> [Document extract]:
***
# Asian Style Stuffed Mushrooms TNT



## kadesma (Sep 17, 2012)

Preheat your oven to 350. Clean up 16 1 to 1-1/2 in mushrooms Remove the stems and finely chop them.  Then combine them with 1/2 lb of lean raw ground pork,1/4 of a cup of minced water chestnuts,1/4 chopped green onions, 1egg lightly beaten, 1 tea. soy sauce, and 1/4 tea. garlic powder. Stuff the mushroom caps with this mixture and coat the bottoms of the caps with melted butter, that was  melted in the ovenproof baking dish and bake for 30 min. Serve right away when done.
Enjoy
kades


----------



## PrincessFiona60 (Sep 17, 2012)

Oh this sounds good.  Thanks, Ma!


----------



## Dawgluver (Sep 17, 2012)

Indeed!


----------



## kadesma (Sep 17, 2012)

PrincessFiona60 said:


> Oh this sounds good.  Thanks, Ma!





Dawgluver said:


> Indeed!


I love stuffed mushrooms. I think they are one of two that I like over all.
ma


----------



## mollyanne (Sep 18, 2012)

Yes, it DOES sound delicious. What kind of Asian mushrooms? I can't think of any that are big and deep enough for stuffing.


----------



## kadesma (Sep 18, 2012)

mollyanne said:


> Yes, it DOES sound delicious. What kind of Asian mushrooms? I can't think of any that are big and deep enough for stuffing.


MA I just get plain old buttons for most stuffed recipes. The name was for the ingredients. Sorry if I confused anyone just button mushrooms. 
kades


----------



## Kylie1969 (Sep 22, 2012)

Lovely recipe Kades


----------



## kadesma (Sep 23, 2012)

Kylie1969 said:


> Lovely recipe Kades


Kylie, glad you like the recipe. It is tasty and a nice appy when wanted.
kades


----------



## Kylie1969 (Sep 24, 2012)

I am sure hubby will love this too as he loves mushrooms


----------



## Savannahsmoker (Sep 24, 2012)

Thanks for posting and I will give this recipe a try.


----------



## kadesma (Sep 24, 2012)

Kylie1969 said:


> I am sure hubby will love this too as he loves mushrooms


I hope he does Kylie. Thanks for letting me know.
***
Reproduce word for word the passage of the stuffed mushrooms thread starting at "## Kylie1969 (Sep 24, 2012)" and ending at "recipe a try.".

> [Data lines]:
***
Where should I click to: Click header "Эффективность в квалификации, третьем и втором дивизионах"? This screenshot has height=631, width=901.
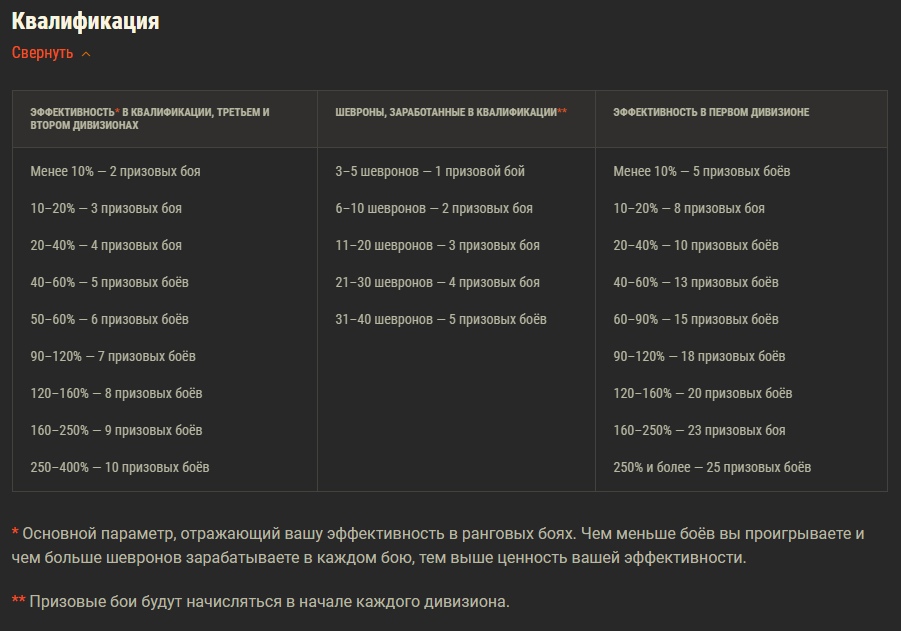click(x=150, y=119)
***
> [Written solution]:
## Kylie1969 (Sep 24, 2012)

I am sure hubby will love this too as he loves mushrooms


----------



## Savannahsmoker (Sep 24, 2012)

Thanks for posting and I will give this recipe a try.